After Pervez Musharraf declared martial law this weekend, Condoleezza Rice vowed to review U.S. assistance to Pakistan, one of the largest foreign recipients of American aid. Musharraf, of course, has been a crucial American ally since the start of the Afghanistan war in 2001, and the U.S. has rewarded him ever since with over $10 billion in civilian and (mostly) military largesse. But, perhaps unsure whether Musharraf's days might in fact be numbered, Rice contended that the explosion of money to Islamabad over the past seven years was "not to Musharraf, but to a Pakistan you could argue was making significant strides on a number of fronts."
In fact, however, a considerable amount of the money the U.S. gives to Pakistan is administered not through U.S. agencies or joint U.S.-Pakistani programs. Instead, the U.S. gives Musharraf's government about $200 million annually and his military $100 million monthly in the form of direct cash transfers. Once that money leaves the U.S. Treasury, Musharraf can do with it whatever he wants. He needs only promise in a secret annual meeting that he'll use it to invest in the Pakistani people. And whatever happens as the result of Rice's review, few Pakistan watchers expect the cash transfers to end.
About $10.58 billion has gone to Pakistan since 9/11. That puts Pakistan in an elite category of U.S. foreign-aid recipients: only Israel, Egypt and Jordan get more or comparable U.S. funding. (That's only in the unclassified budget: the covert-operations budget surely includes millions more, according to knowledgeable observers.) While Israel and Egypt get more money, Pakistan and Jordan are the only countries that get U.S. cash from four major funding streams: development assistance, security assistance, "budget support" and Coalition Support Funds. Pakistan, however, gets most of its U.S. assistance from Coalition Support Funds and from budget support. And it's those two funding streams that have minimal accountability at best.
The "budget support" package is the lion's share of U.S. economic assistance to Pakistan -- and it's not spent in conjunction with any U.S. agency. "It's a cash transfer," says Lisa Curtis, a South Asia analyst at the Heritage Foundation who used to work on the South Asia desk at the State Department and for Sen. Richard Lugar (R-ID). "That goes directly to the Pakistani treasury." It totalled around $200 million each year until earlier this year, when Rep. John Tierney (D-MA) plucked $75 million of out of it and put it in an education fund for USAID to administer. In theory, budget support is supposed to free up the treasuries of the four countries that receive it for investing in their national infrastructure. But in practice, recipients can do with it whatever they like. "The notion is it gives them greater flexibility on how to use the money," explains Craig Cohen, vice president of the Center for Strategic and International Studies. "The trade-off is accountability."

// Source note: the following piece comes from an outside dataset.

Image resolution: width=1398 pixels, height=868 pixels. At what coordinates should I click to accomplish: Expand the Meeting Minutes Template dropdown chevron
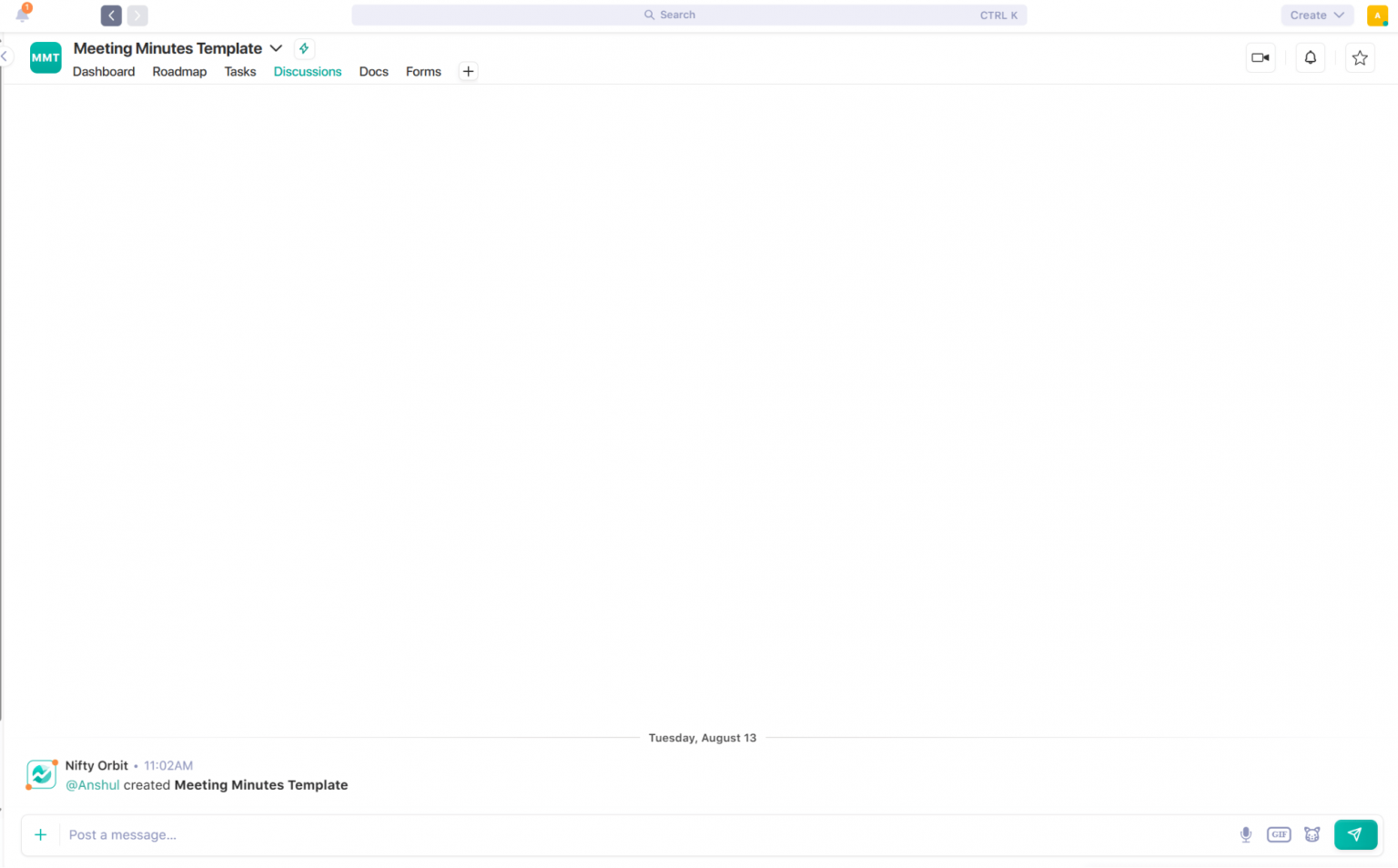276,48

In Pakistan's case, the only oversight is an annual agreement, known as the Shared Objectives statement, whereby top State Department and Treasury Department officials receive from Musharraf deputies -- usually Prime Minister Shawkat Aziz -- an explanation of how Musharraf intends to spend the money. The agreement is reached entirely in secret. "A good question is what are the objectives we're basing this budget support on," Cohen says.
Accountability also suffers in the Coalition Support Funds. According to Rick Barton of CSIS, who spearheaded perhaps the most comprehensive report on the murky world of U.S.-Pakistan ties, Pakistan has gotten over $6 billion in Coalition Support Funds since 9/11, with disbursements rising to total about $100 million a month. This, too, is a direct cash transfer. "The Coalition Support funding is basically a sort of a handshake deal between militaries," Barton says. "We don’t have good sense where it goes. ... we don't ask a lot of questions, and we don't have a lot of record-keeping. "
Only about ten percent of the $10.58 billion since 9/11 has gone toward development aid and humanitarian assistance, according to the CSIS report -- even after Pakistan suffered a devastating earthquake in October 2005. "Close to 90 percent goes to the military-led government," Barton says. "Some of it is directly into the military, and the other pieces go into the Musharraf government."
In Pakistan, the military runs not just the government, but major sections of the economy as well. Joshua Hammer recently reported for The Atlantic that the Pakistani military owns large stakes in the country's "banks, cable-TV companies, insurance agencies, sugar refineries, private security firms, schools, airlines, cargo services, and textile factories." Mainlining largely untraceable money into the Pakistani treasury helps this system perpetuate itself -- even as widespread public discontent, from both moderates and radicals, boils over. It also sends the signal that the U.S. prefers to have relations with Pervez Musharraf rather than the Pakistani people."The whole orientation of policy and assistance provided since 9/11 is that he's the indispensable leader," says Cohen. "And the money runs through the central government and that leader."